The objective of this report is to provide information on Mycobacterium tuberculosis complex infections in animals and in humans. Included is information on the susceptibility of different species as well as information on etiology, epidemiology, pathogenesis, diagnosis, prevention and control of this disease. The term One Health has been adopted to describe the unified human medical and veterinary interdisciplinary/multidisciplinary collaborative approach to zoonoses and will be critical for future endeavors in the control of the global TB epidemic. This unified paradigm is ideally suited for control of bovine TB and many other international public health and clinical health issues. Sharing resources and increasing interaction between public health and veterinary medical scientists can raise awareness of ‘shared risk' of bovine TB between humans and animals and, in resource-limited situations, can maximize use of existing infrastructure and reduce unnecessary duplication of effort in disease control programs.

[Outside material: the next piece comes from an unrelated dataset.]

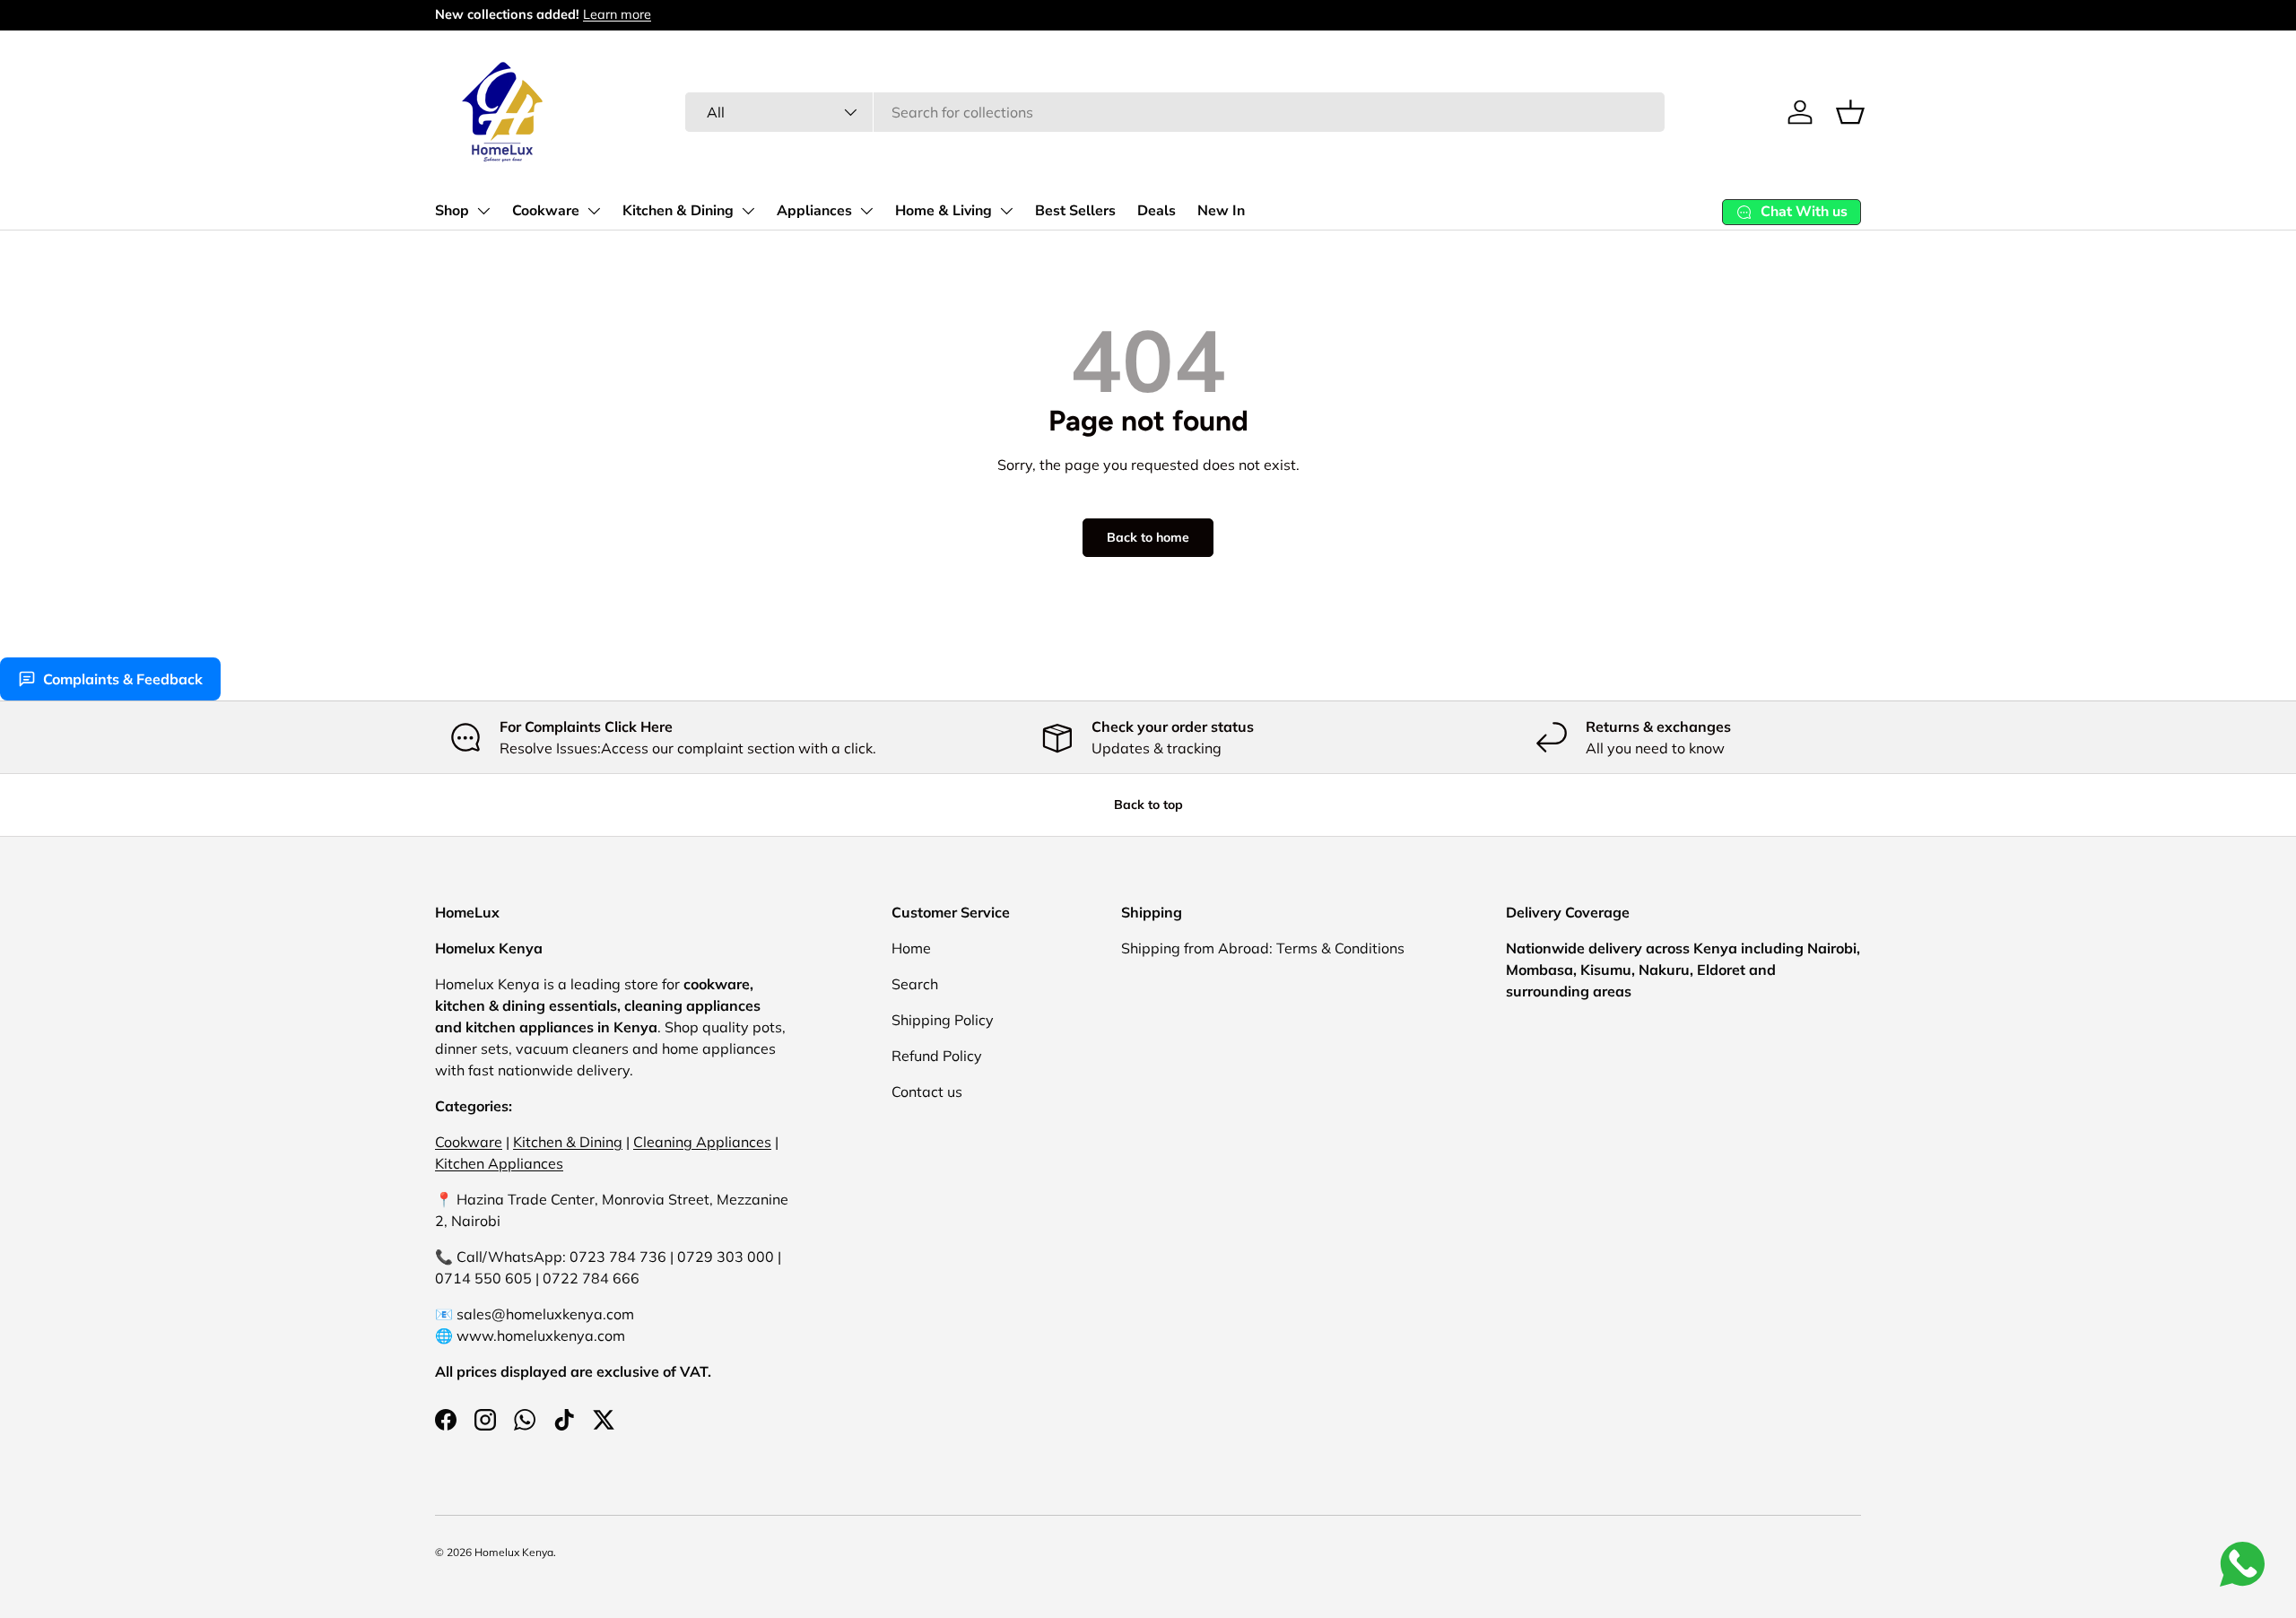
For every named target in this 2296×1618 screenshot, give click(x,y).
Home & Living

Key words: Mycobacterium tuberculosis; Tuberculosis; M. bovis, Bovine tuberculosis; One Health Approach.

Resumen

Tuberculosis zoonótica. El enfoque integral de la iniciativa Una Salud

El objetivo de este artículo es proporcionar información sobre las infecciones por el Complejo Mycobacterium tuberculosis en animales y en humanos. Se incluye información sobre la susceptibilidad de diferentes especies, así como sobre la etiología, epidemiología, patogenia, diagnóstico, prevención y control de esta enfermedad. La expresión UNA SALUD ha sido adoptada para describir el enfoque unificado de la medicina humana y la veterinaria, de colaboración interdisciplinaria/multidisciplinaria en las zoonosis, que puede resultar fundamental para el control de la endemia mundial de tuberculosis. Este paradigma unificado es especialmente relevante para el control de la tuberculosis bovina. Compartir recursos y lograr una mayor interacción entre la investigación en salud pública y en medicina veterinaria puede elevar la conciencia de "riesgo compartido" de la tuberculosis bovina en humanos y animales y, en situaciones de recursos limitados, puede maximizar el uso de la infraestructura existente y reducir la duplicación innecesaria de esfuerzos en los programas de control de la infección y enfermedad.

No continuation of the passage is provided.